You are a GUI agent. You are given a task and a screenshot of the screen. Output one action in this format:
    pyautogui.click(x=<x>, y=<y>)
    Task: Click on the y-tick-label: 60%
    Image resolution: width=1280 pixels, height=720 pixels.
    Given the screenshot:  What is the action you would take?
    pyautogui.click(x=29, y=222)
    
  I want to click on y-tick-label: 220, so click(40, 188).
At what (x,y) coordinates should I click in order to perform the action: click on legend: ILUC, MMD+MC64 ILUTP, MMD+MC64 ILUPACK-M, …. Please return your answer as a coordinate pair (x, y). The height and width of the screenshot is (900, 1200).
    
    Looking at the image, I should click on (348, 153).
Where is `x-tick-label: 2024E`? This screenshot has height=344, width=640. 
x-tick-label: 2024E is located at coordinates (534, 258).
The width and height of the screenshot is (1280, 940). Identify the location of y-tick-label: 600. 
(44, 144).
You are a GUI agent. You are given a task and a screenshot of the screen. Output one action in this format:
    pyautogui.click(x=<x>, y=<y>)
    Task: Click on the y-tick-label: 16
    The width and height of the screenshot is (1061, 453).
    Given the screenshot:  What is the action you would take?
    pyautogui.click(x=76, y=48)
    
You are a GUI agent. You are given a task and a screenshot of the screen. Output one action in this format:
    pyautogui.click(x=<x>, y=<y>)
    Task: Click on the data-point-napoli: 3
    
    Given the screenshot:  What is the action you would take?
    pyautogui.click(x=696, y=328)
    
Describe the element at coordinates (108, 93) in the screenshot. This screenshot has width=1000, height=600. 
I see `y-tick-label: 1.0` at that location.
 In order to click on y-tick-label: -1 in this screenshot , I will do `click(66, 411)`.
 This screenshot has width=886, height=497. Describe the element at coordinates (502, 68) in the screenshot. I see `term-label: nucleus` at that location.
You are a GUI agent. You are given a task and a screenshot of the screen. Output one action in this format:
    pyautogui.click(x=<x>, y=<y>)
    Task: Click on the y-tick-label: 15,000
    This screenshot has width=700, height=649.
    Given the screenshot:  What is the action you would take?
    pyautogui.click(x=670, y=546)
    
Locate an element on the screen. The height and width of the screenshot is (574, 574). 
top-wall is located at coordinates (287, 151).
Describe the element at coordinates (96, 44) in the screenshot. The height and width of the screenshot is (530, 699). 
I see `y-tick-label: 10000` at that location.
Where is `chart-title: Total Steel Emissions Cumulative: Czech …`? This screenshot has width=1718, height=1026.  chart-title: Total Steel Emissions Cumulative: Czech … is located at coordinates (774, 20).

::::

(Aim of the task) Reproduce the listing above word for word, from its first line through its last.

(Solution to the exercise)
You are a GUI agent. You are given a task and a screenshot of the screen. Output one action in this format:
    pyautogui.click(x=<x>, y=<y>)
    Task: Click on the y-tick-label: 60%
    Image resolution: width=1280 pixels, height=720 pixels.
    Given the screenshot:  What is the action you would take?
    pyautogui.click(x=29, y=222)
    
  I want to click on y-tick-label: 220, so click(40, 188).
At what (x,y) coordinates should I click in order to perform the action: click on legend: ILUC, MMD+MC64 ILUTP, MMD+MC64 ILUPACK-M, …. Please return your answer as a coordinate pair (x, y). The height and width of the screenshot is (900, 1200).
    
    Looking at the image, I should click on (348, 153).
Where is `x-tick-label: 2024E`? This screenshot has height=344, width=640. 
x-tick-label: 2024E is located at coordinates (534, 258).
The width and height of the screenshot is (1280, 940). Identify the location of y-tick-label: 600. 
(44, 144).
You are a GUI agent. You are given a task and a screenshot of the screen. Output one action in this format:
    pyautogui.click(x=<x>, y=<y>)
    Task: Click on the y-tick-label: 16
    The width and height of the screenshot is (1061, 453).
    Given the screenshot:  What is the action you would take?
    pyautogui.click(x=76, y=48)
    
You are a GUI agent. You are given a task and a screenshot of the screen. Output one action in this format:
    pyautogui.click(x=<x>, y=<y>)
    Task: Click on the data-point-napoli: 3
    
    Given the screenshot:  What is the action you would take?
    pyautogui.click(x=696, y=328)
    
Describe the element at coordinates (108, 93) in the screenshot. This screenshot has width=1000, height=600. 
I see `y-tick-label: 1.0` at that location.
 In order to click on y-tick-label: -1 in this screenshot , I will do `click(66, 411)`.
 This screenshot has width=886, height=497. Describe the element at coordinates (502, 68) in the screenshot. I see `term-label: nucleus` at that location.
You are a GUI agent. You are given a task and a screenshot of the screen. Output one action in this format:
    pyautogui.click(x=<x>, y=<y>)
    Task: Click on the y-tick-label: 15,000
    This screenshot has width=700, height=649.
    Given the screenshot:  What is the action you would take?
    pyautogui.click(x=670, y=546)
    
Locate an element on the screen. The height and width of the screenshot is (574, 574). 
top-wall is located at coordinates (287, 151).
Describe the element at coordinates (96, 44) in the screenshot. The height and width of the screenshot is (530, 699). 
I see `y-tick-label: 10000` at that location.
Where is `chart-title: Total Steel Emissions Cumulative: Czech …`? This screenshot has width=1718, height=1026.  chart-title: Total Steel Emissions Cumulative: Czech … is located at coordinates (774, 20).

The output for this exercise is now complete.